*Marcos Pavesi
Quando uma pedra é jogada na superfície de um lago, por exemplo, ela gera uma série de ondas em sequência, que se espalham em todas as direções e podem ser vistas por qualquer pessoa que esteja por perto do ponto em que ela caiu. Esse é um fato científico reconhecido e imutável. Uma pedra atirada sobre a água sempre terá essa consequência. Mas, assim como isso é verdade, também é fato científico que essas ondas são mais grossas, fechadas, rápidas e fortes imediatamente após a queda da pedra. Conforme as ondas se afastam do centro, elas se tornam cada vez mais finas, abertas, lentas e fracas. Por fim, acabam desaparecendo.
O mesmo acontece com um fato histórico da dimensão da pandemia de Covid-19. Significativo, suas consequências são inevitáveis em todas as direções, da saúde à economia, passando pela redução da qualidade de vida das pessoas e pelas demissões que atingem os mais diversos setores. Acompanhamos esses efeitos globais ao longo dos últimos dois anos, desde que os primeiros casos da doença foram identificados do outro lado do mundo. No entanto, assim como acontece com as ondas formadas sobre a água quando uma pedra é jogada, essas consequências também tendem a se tornar cada vez mais esparsas, até que possamos finalmente considerar que elas desapareceram.
Neste período de incertezas e adaptações, o mercado automotivo vem lutando bravamente e se preparando para uma retomada que, aos poucos, vem acontecendo, apesar das adversidades. As cadeias produtivas em todo o planeta ainda estão sofrendo os impactos de uma pandemia não totalmente controlada. Quando essa retomada começava a se tornar mais perceptível, novos eventos mundiais adicionaram novas ondas à superfície já conturbada desse lago. Com a guerra na Ucrânia, a crise de insumos que já tinha sido registrada devido à pandemia se tornou ainda mais preocupante. Os componentes são escassos e, quando existem, têm seus custos cada vez mais altos e uma logística cada vez mais complexa.

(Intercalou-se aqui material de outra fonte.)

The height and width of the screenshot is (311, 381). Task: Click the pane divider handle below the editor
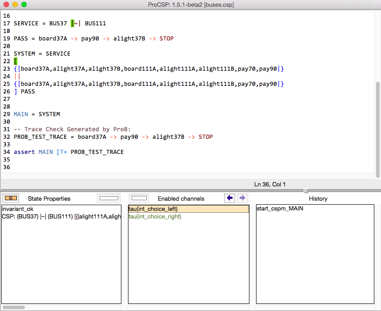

Diante de tantos desafios, as empresas que quiserem ser bem sucedidas precisarão aprender a lidar com incertezas e imprevistos, planejando e replanejando suas ações, tentando antecipar o reflexo dessas mudanças globais. Com esse plano de fundo, montadoras e concessionárias em todo o planeta foram compelidas a rever processos, enxugar quadros de funcionários, reduzir custos e, em muitos casos, paralisar suas operações. Embora esses não sejam tratamentos agradáveis para o problema, eles foram extremamente necessários.
No caso das concessionárias, os problemas globais aceleraram um processo que já vinha acontecendo. É uma realidade urgente o fato de que elas precisam renovar seus modelos de negócio, principalmente via digitalização. A barreira a ser rompida ainda é a resistência de um mercado tão tradicional. Entretanto, é notável que esse mercado está começando a entender essa necessidade. Em um momento de transição, como é o atual, é ainda mais fundamental que esses empresários se sintam seguros para fazer esse movimento. Isso só pode ser feito por meio de alianças com parceiros que efetivamente têm a experiência necessária para compor uma estratégia digital completa, especificamente desenhada para o mercado automotivo.

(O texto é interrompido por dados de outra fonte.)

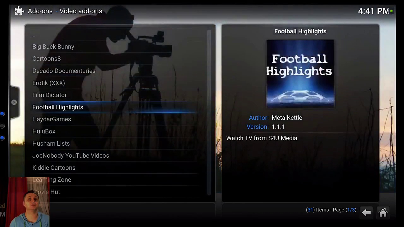The image size is (404, 227).
Task: Click the Add-ons puzzle piece icon
Action: tap(19, 11)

Para lá dos muros das empresas, que estão fazendo todo o possível para garantir uma recuperação mais robusta a partir de agora, também é preciso contar com um estofo que venha de outras áreas. Há, por exemplo, questões de foro político que poderiam dar um impulso tanto para a indústria quanto para o mercado brasileiro. Isso pode ser feito por meio da redução de impostos e encargos trabalhistas, mas também com um maior investimento em pesquisa e desenvolvimento, com a abertura de créditos para inovação e com a oferta de crédito para capital de giro.
Já sabemos que as ondas causadas pela pandemia de covid-19 estão cada vez mais fracas, finas e abertas. E, enquanto elas não desaparecem, podemos erguer barreiras para que nossa cadeia automobilística seja cada vez menos impactada por elas.